Freiburger Nachrichten: Samstag 12. Mai 2012, Region
Patrick Bussard zieht Urteil nicht weiter
Der Greyerzer Bergführer Patrick Bussard akzeptiert seine bedingte Geldstrafe wegen Verletzung der Glaubensfreiheit. Er hatte im Winter 2009/2010 ein Gipfelkreuz zerstört und zwei weitere beschädigt. «Mein Mandant hat sein Ziel – dass über den Sinn von Gipfelkreuzen diskutiert wird – erreicht», sagte sein Anwalt Jean Lob auf Anfrage. Bussard sei zu Beginn wegen Sachbeschädigung und Verletzung der Glaubensfreiheit angeklagt gewesen. «Angesichts dessen ist das Urteil nun kein eigentlicher Misserfolg.» Darum ziehe Bussard das Urteil nicht weiter. Der Polizeirichter des Greyerzbezirks hatte Bussard am Mittwoch zu einer bedingten Geldstrafe von 90 Tagessätzen à zehn Franken und zu einer Busse von 500 Franken verurteilt. Die Bewährung läuft über drei Jahre. Zudem muss Bussard die Verfahrenskosten von 1500 Franken tragen.

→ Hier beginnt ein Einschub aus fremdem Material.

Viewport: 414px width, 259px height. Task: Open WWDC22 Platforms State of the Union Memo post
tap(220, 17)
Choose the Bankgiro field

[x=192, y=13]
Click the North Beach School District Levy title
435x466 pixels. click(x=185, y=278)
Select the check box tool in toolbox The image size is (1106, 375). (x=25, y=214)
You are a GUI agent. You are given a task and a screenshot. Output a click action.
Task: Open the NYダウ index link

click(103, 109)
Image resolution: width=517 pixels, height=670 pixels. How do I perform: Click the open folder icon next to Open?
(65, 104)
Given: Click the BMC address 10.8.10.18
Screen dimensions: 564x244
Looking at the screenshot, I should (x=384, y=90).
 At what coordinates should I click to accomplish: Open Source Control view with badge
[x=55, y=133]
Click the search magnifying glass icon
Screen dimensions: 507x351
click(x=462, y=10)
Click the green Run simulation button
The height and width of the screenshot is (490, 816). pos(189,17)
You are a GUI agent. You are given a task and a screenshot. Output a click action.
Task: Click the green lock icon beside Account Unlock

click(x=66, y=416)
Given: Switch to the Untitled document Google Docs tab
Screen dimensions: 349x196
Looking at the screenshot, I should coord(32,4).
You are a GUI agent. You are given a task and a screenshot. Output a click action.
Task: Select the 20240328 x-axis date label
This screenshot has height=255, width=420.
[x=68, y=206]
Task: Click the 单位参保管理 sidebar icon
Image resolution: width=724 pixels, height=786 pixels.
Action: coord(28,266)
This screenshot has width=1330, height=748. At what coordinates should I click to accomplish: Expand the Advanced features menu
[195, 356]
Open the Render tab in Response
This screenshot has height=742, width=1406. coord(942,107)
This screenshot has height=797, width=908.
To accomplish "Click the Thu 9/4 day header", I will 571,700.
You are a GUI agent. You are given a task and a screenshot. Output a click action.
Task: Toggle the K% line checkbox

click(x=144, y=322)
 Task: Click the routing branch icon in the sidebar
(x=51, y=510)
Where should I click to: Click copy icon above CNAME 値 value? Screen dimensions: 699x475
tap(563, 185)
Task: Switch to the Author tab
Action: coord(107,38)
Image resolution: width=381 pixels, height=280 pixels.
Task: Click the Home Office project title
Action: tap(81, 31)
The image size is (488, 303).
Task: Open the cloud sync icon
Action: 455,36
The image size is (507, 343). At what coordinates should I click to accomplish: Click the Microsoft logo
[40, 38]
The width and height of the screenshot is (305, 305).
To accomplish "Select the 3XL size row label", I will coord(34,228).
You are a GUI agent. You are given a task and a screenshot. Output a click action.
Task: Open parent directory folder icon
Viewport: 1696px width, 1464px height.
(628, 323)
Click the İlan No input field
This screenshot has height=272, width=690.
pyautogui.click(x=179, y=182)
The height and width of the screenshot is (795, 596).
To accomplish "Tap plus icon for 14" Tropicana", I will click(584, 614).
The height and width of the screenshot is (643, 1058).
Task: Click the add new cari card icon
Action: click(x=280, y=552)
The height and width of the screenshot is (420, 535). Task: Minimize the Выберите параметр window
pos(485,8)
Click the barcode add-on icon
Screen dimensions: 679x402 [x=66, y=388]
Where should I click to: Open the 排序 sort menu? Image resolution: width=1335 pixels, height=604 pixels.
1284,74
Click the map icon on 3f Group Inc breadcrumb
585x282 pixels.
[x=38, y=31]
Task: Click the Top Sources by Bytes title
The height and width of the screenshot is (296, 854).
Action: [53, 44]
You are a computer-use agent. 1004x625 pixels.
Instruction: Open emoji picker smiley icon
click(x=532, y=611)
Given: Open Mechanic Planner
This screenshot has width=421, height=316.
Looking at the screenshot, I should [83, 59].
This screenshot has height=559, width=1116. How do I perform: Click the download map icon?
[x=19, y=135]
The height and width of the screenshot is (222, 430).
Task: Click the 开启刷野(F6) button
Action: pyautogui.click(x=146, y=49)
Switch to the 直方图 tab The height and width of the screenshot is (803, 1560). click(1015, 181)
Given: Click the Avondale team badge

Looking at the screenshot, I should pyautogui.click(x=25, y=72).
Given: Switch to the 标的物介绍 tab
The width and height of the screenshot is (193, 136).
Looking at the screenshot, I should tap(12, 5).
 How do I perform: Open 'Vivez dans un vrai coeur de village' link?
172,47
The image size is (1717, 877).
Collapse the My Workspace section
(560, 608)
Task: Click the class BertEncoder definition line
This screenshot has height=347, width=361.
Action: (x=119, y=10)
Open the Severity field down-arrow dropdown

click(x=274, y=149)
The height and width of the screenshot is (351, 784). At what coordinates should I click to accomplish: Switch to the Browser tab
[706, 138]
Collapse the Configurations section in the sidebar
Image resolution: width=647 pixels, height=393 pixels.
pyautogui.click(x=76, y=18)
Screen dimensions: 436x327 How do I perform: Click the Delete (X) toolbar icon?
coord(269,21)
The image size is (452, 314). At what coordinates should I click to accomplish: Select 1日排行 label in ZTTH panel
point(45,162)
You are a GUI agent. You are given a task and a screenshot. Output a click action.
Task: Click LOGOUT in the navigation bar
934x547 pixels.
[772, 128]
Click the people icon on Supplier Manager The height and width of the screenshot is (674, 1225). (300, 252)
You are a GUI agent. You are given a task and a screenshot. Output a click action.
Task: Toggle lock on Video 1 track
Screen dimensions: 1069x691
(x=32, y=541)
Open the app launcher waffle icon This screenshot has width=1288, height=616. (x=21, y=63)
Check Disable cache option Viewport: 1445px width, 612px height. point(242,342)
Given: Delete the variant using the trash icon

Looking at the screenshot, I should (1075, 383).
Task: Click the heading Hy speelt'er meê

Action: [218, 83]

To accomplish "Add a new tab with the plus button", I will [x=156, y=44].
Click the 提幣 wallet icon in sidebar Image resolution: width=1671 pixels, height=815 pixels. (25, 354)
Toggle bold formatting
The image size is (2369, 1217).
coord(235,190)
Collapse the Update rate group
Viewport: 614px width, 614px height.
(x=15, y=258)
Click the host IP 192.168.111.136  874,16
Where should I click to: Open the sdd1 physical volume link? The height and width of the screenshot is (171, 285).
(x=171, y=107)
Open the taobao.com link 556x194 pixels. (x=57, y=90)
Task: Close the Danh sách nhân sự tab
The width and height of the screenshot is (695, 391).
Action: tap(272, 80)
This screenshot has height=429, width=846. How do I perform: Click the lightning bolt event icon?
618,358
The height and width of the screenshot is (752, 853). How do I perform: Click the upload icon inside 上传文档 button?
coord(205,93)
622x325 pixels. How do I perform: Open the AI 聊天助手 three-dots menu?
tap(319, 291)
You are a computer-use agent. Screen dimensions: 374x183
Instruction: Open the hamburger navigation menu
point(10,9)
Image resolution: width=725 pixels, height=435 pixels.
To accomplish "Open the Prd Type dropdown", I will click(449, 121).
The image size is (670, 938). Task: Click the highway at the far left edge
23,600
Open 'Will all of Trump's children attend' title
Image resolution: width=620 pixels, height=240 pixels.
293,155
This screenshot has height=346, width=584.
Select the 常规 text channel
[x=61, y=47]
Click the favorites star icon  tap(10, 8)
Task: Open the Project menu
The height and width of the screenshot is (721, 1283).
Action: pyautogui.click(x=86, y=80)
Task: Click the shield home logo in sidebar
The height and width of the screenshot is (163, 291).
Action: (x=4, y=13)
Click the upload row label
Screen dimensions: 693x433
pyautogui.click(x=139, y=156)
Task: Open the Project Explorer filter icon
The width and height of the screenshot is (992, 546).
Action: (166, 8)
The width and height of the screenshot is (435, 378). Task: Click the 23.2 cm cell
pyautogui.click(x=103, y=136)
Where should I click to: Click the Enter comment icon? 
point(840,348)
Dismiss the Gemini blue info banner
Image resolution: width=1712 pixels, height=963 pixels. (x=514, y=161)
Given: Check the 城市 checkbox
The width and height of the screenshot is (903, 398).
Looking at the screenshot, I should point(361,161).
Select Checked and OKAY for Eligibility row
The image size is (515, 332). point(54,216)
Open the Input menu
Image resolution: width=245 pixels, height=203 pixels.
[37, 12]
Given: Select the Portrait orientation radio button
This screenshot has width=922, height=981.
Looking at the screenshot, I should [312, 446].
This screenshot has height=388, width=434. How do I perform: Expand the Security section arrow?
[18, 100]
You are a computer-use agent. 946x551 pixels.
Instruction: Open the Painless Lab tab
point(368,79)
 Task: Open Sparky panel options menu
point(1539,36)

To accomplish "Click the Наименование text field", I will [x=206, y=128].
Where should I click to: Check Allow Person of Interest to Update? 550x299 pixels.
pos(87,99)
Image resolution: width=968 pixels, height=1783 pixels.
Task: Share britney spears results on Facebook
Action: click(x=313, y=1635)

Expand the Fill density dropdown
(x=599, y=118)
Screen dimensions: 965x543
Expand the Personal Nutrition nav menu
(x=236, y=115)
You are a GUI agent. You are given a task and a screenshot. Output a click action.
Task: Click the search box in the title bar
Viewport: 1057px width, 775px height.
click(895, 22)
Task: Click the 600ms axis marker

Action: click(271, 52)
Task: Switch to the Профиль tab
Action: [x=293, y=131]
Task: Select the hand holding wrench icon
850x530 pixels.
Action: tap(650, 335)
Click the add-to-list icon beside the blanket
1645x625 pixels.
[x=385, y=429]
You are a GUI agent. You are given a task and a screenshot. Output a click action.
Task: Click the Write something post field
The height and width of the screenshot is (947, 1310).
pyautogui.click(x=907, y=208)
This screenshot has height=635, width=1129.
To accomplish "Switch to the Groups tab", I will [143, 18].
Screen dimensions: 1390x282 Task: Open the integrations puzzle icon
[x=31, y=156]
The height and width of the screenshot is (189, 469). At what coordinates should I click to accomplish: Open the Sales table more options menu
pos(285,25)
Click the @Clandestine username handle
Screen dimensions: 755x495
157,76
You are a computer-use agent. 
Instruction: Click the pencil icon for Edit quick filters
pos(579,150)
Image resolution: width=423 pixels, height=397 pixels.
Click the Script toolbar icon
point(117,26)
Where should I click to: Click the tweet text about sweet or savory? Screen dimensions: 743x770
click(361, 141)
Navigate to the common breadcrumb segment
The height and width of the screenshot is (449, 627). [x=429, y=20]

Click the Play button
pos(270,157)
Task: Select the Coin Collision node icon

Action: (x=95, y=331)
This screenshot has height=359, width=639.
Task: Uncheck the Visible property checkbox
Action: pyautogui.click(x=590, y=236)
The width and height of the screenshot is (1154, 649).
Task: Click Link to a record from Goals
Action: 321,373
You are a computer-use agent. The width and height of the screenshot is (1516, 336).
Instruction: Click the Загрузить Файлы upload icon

http://193.247.189.70/fn/smifrontendprod/vtArtikel.cfm?id=148885&b1=&o1=AND&b2=&o2=&b3=&re=&ra=AM&da=&startrow=31
Auf mehrmalige Nachfrage beim Fribourger Kantonsbauamt antwortete der für dieses Gebiet nicht zuständige Kurt Rothermann telefonisch, er habe keinen Hinweis auf eine Bewilligung gefunden, was aber nicht heisse, dass es keine gegeben habe. Im Fall des Vanil-Noir sei evtl. keine nötig gewesen, beim Merlas wahrscheinlich schon. Weitere Auskünfte müsse man bei den Gemeinden und Oberämtern einholen. Eine generelle kantonale Ausnahmeregelung wie etwa im Kanton Graubünden gebe es im Kt. FR nicht.
Beamtenwillkür in ihrer schönsten Form: niemand weiss, niemand kann, niemand wars. Nicht in einer Bananenrepublik, nicht in China. Im Rechtsstaat Schweiz.